In the forest outside town, K. recovered consciousness and found himself among about two dozen wounded men and women. “I felt like I had died,” he recalled months later in Kenya. The people helping him didn’t trust the local clinic, because all doctors in Tanzania are government employees, and patients must fill out a form detailing how they came by their injuries. Writing “shot by police” might have endangered him further, so he was driven north into Kenya.

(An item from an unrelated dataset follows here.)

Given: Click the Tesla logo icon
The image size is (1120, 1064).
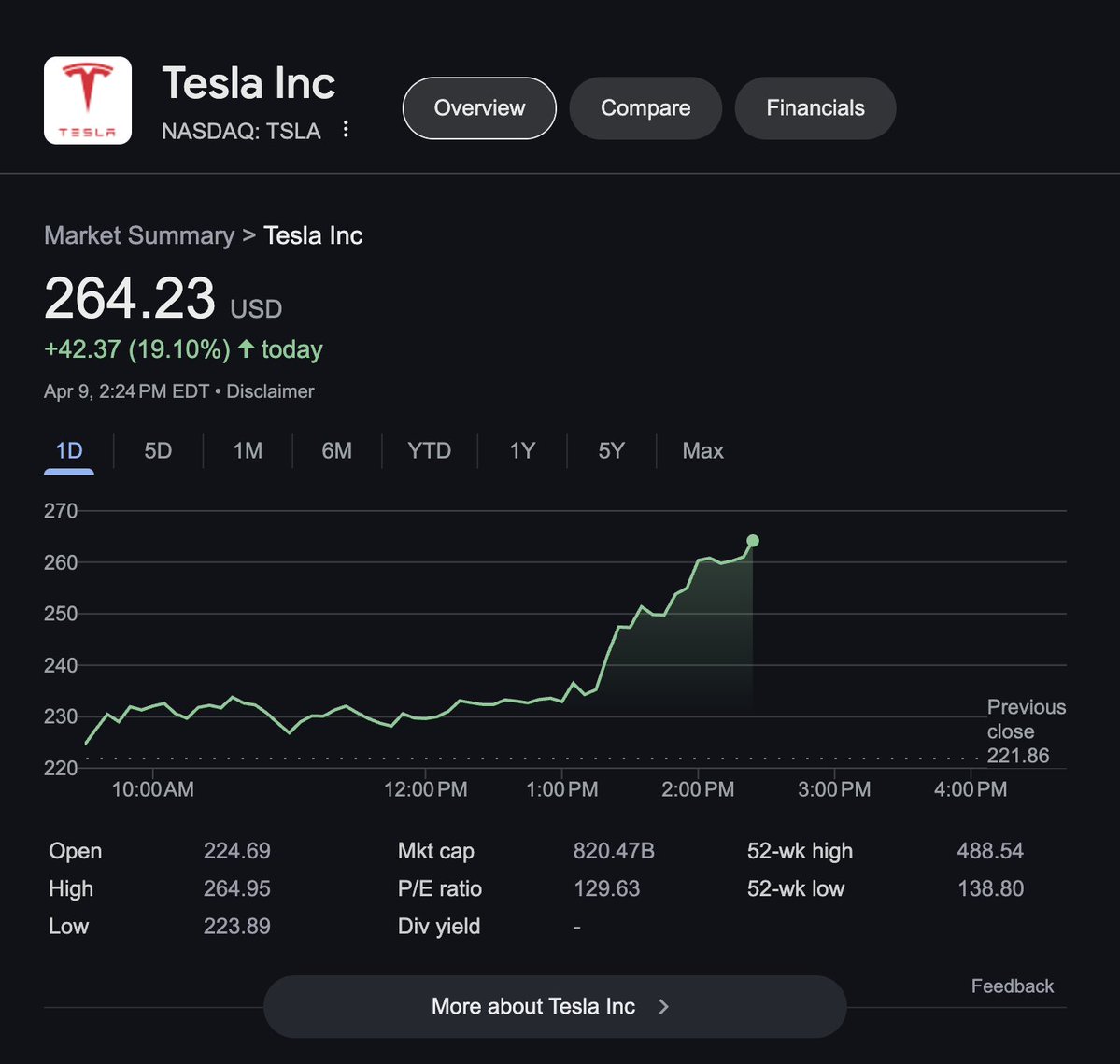Looking at the screenshot, I should [x=88, y=101].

At a clinic just across the border, K. was told his injuries were too severe to be treated locally. So his friend drove him, still bleeding, to Narok, a larger town another two hours away. M. Thige Boniface, the doctor who treated K. in Narok, says the bullet entered near his left collarbone, ricocheted off his scapula and exited through the center of his upper back. “That guy is really, really lucky,” Boniface says. K.’s three weeks in the hospital cost him 460,000 Kenyan shillings—about $3,800. “Before, I had 700 sheep and goats and 300 cows,” he says. After his family sold some of the livestock to cover his medical bills, he’s down to a total of about 350 head.

K.’s injuries are healing, but he remains bitter. “They try to say it’s a wildlife corridor to confuse people,” he says. “But it’s really for an Arab hunting concession. Why do they force us to leave our homes for this?” He occasionally sneaks back into Tanzania under cover of darkness to see his family, but he doesn’t feel safe. “When I go home, at night when I hear a motorcycle, I get worried,” he says. His children suffer from nightmares, “sometimes dreaming about me,” he says. “They cry on the phone with me and say they are afraid the men with guns will come back. It’s my prayer that when they finish school they can find a job in Kenya to help themselves.”